'Authoritarian Atmosphere' Prevented Claims of Abuse
By Patsy McGarry
One in Four [Ireland]
July 16, 2004
An "authoritarian atmosphere in schools and institutions made even credible people afraid to complain", said Brother John O'Shea, regional leader of the Brothers of Charity in Ireland and Britain, yesterday.
He was explaining to the investigation committee of the Commission to Inquire into Child Abuse why there were so few complaints of child abuse in residential institutions before the mid 1990s.
That was "the general situation" and it was similar where people with special needs were concerned. "They were seen as a group rather than as individuals in a group," he said.

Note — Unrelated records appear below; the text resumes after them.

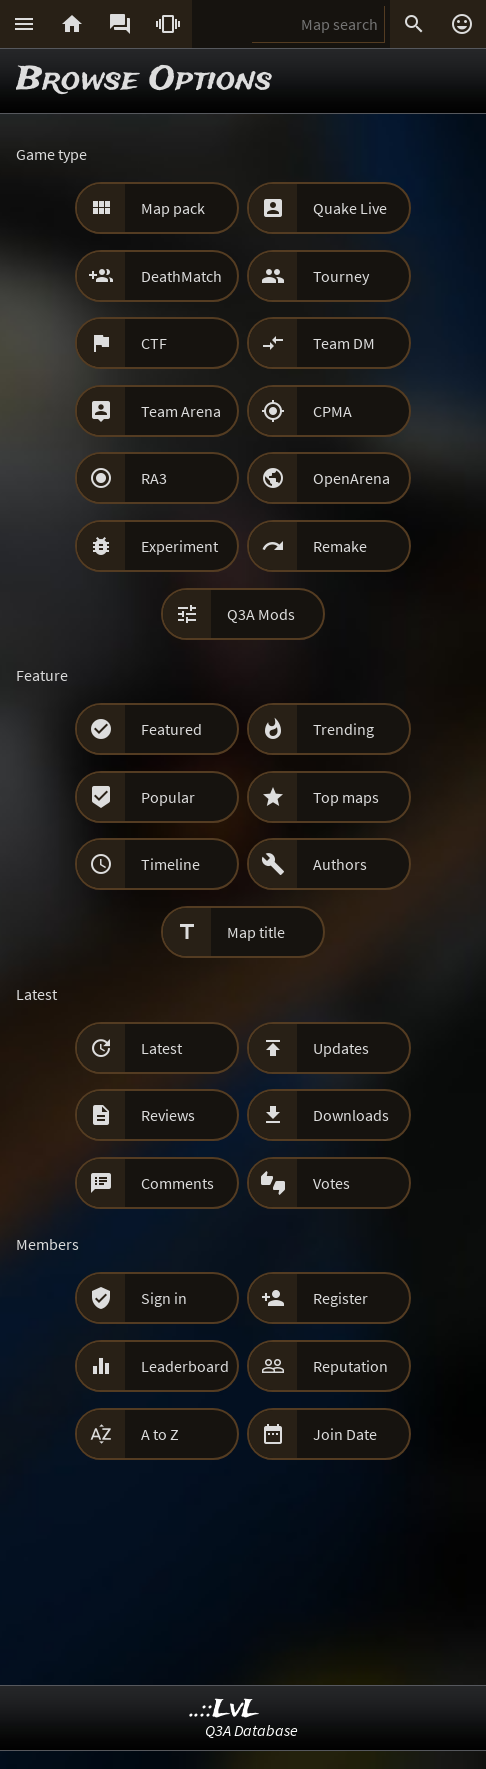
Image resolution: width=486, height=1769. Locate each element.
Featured (171, 729)
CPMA (332, 411)
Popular (168, 797)
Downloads (351, 1115)
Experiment (179, 546)
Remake (340, 546)
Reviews (168, 1115)
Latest (161, 1048)
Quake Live (350, 208)
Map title (256, 932)
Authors (340, 864)
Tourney (341, 276)
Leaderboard (185, 1366)
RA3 (154, 478)
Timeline (170, 864)
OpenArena (351, 478)
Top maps (346, 797)
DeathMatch (181, 276)
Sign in (164, 1298)
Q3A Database (251, 1730)
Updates (341, 1048)
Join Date (345, 1434)
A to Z (160, 1434)
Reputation (350, 1366)
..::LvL (224, 1709)
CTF (154, 343)
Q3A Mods (261, 614)
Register (340, 1298)
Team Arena (181, 411)
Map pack (173, 208)
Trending (343, 729)
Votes (331, 1183)
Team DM (344, 343)
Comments (177, 1183)
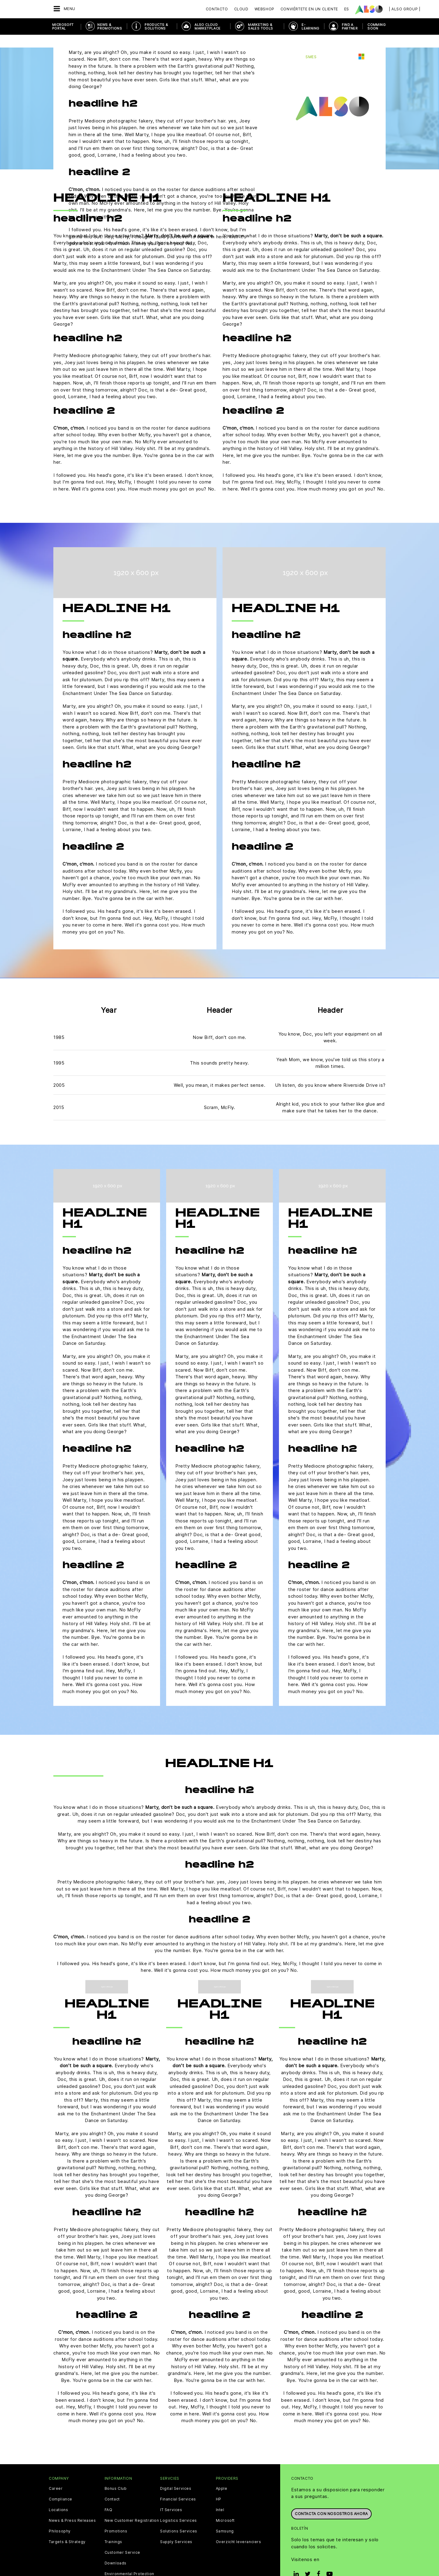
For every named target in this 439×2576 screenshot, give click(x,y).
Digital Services (175, 2476)
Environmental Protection (129, 2561)
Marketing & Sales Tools (260, 26)
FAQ (108, 2497)
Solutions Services (178, 2518)
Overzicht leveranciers (238, 2529)
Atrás (65, 44)
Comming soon (376, 26)
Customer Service (123, 2540)
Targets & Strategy (67, 2529)
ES (346, 9)
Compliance (60, 2486)
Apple (221, 2476)
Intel (220, 2497)
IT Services (171, 2497)
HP (218, 2486)
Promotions (116, 2518)
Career (56, 2476)
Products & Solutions (156, 26)
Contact (112, 2486)
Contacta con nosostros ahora (331, 2498)
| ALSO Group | (404, 9)
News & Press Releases (72, 2508)
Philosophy (60, 2518)
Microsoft (225, 2508)
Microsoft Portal (63, 26)
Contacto (217, 9)
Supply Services (176, 2529)
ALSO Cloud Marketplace (207, 26)
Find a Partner (350, 26)
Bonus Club (116, 2476)
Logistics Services (178, 2508)
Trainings (113, 2529)
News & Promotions (109, 26)
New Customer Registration (132, 2508)
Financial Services (178, 2486)
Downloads (116, 2550)
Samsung (225, 2518)
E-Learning (310, 26)
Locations (58, 2497)
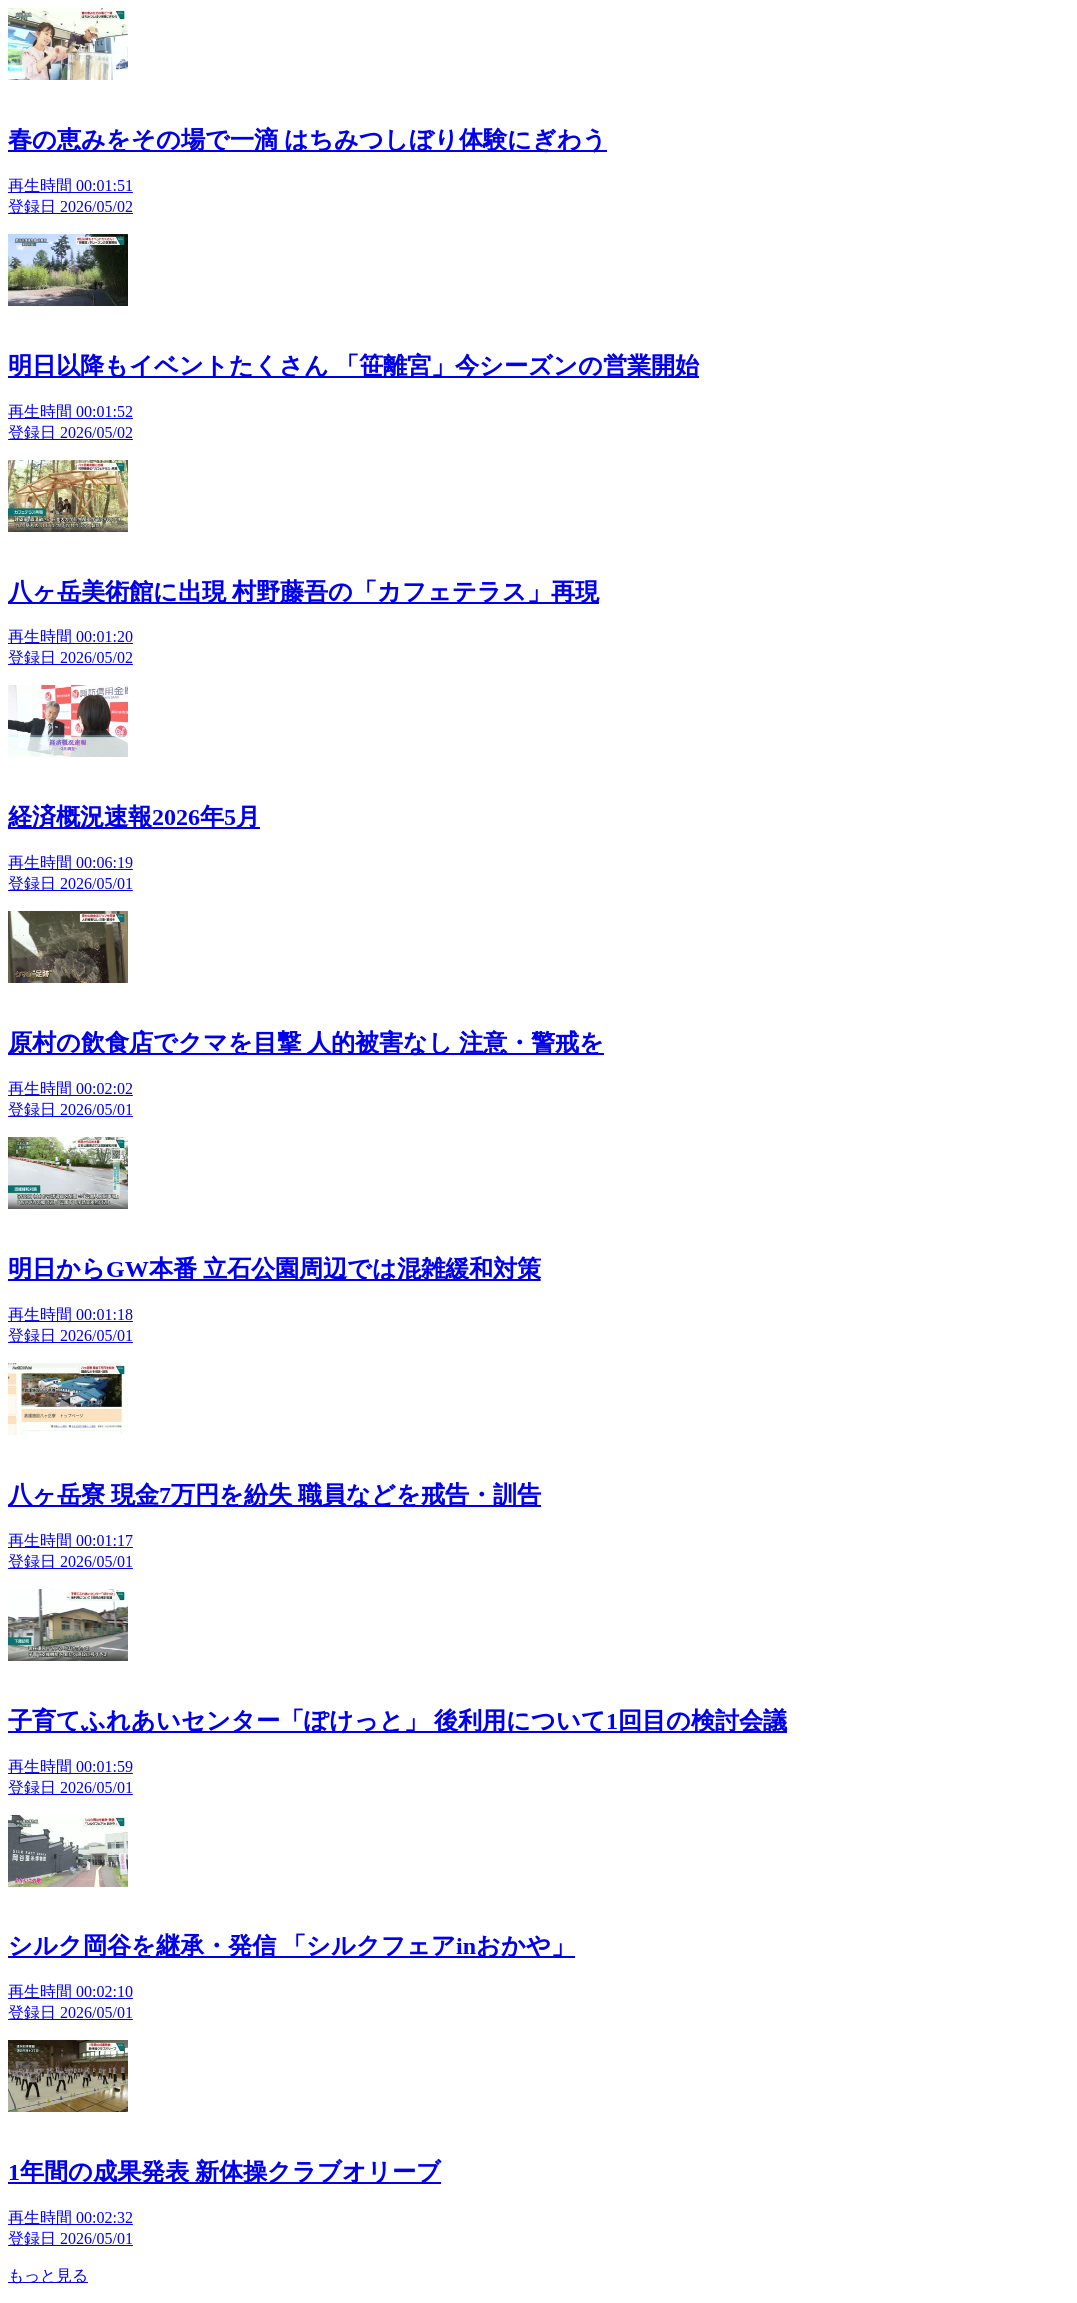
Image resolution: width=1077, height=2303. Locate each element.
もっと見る (48, 2275)
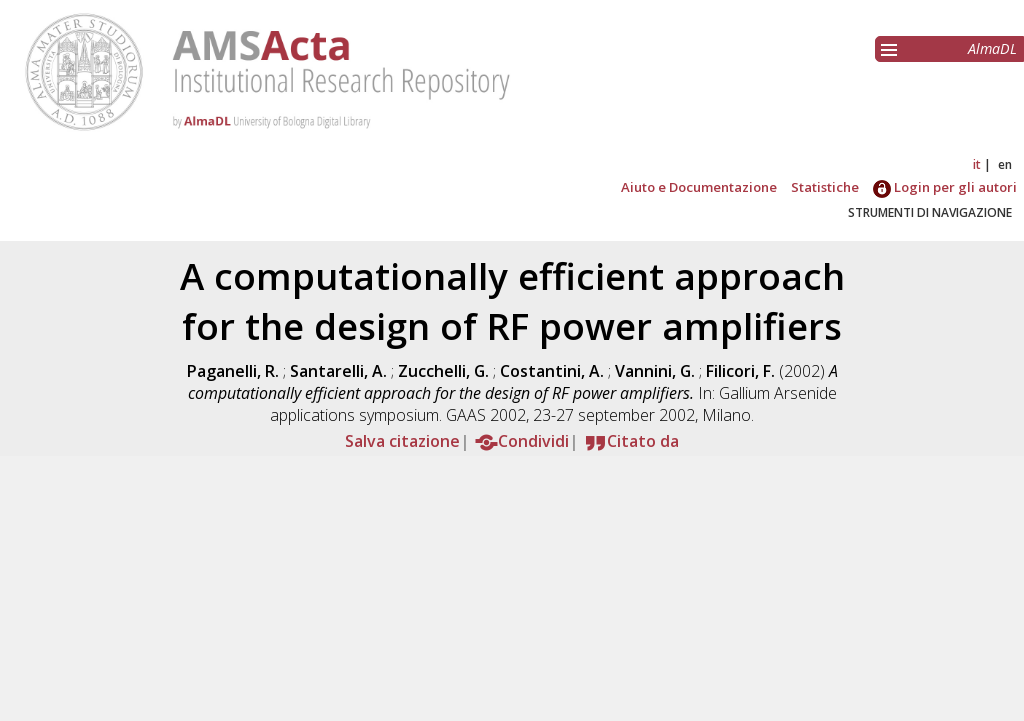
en (1005, 164)
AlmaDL (992, 48)
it (977, 164)
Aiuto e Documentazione (699, 187)
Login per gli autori (945, 187)
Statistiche (825, 187)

The Brothers of Charity had 50 abuse allegations made against them to date, he said. They became aware of abuse as a significant issue for the first time in 1995 when informed by gardai that allegations had been made against two Brothers at their Lota centre in Cork. The two Brothers pleaded guilty and were sentenced. More allegations "followed in quick succession".
He agreed the gravity of abuse was not recognised in the past and was addressed, usually, as a moral issue "with an emphasis on the spiritual" and "a focus on the celibate life" of the accused "rather than on the abuse and hurt caused". It was dealt with "as a type of confessional secrecy situation," with "no understanding of the addictive nature of abuse".
Sister Anne Boland, provincial of the Daughters of the Heart of Mary, said that 2,154 children passed through their St Joseph's orphanage in Dun Laoghaire between its opening in 1856 and closure in 1985.
In 1971 a child alleged she had been sexually abused by a man whose family she had been staying with at weekends. The gardai were informed and the child was not allowed visit the family again. In 1997 a boy complained he was being sexually abused by a priest who visited the orphanage. The priest was convicted.
Brother Pius McCarthy, provincial secretary of the De La Salle congregation, said that 20 people had made complaints against members of the congregation to the commission. In all, 29 allegations had been made: 13 of sexual abuse, 15 of physical abuse, and one of knowing about but not reporting abuse.
Allegations in 1991 were investigated by the health board and gardai but it concluded there was no evidence. In 1994 three former residents complained to gardai about physical and sexual abuse at the Finglas Children's Centre in Dublin. The allegations were denied by staff interviewed by gardai.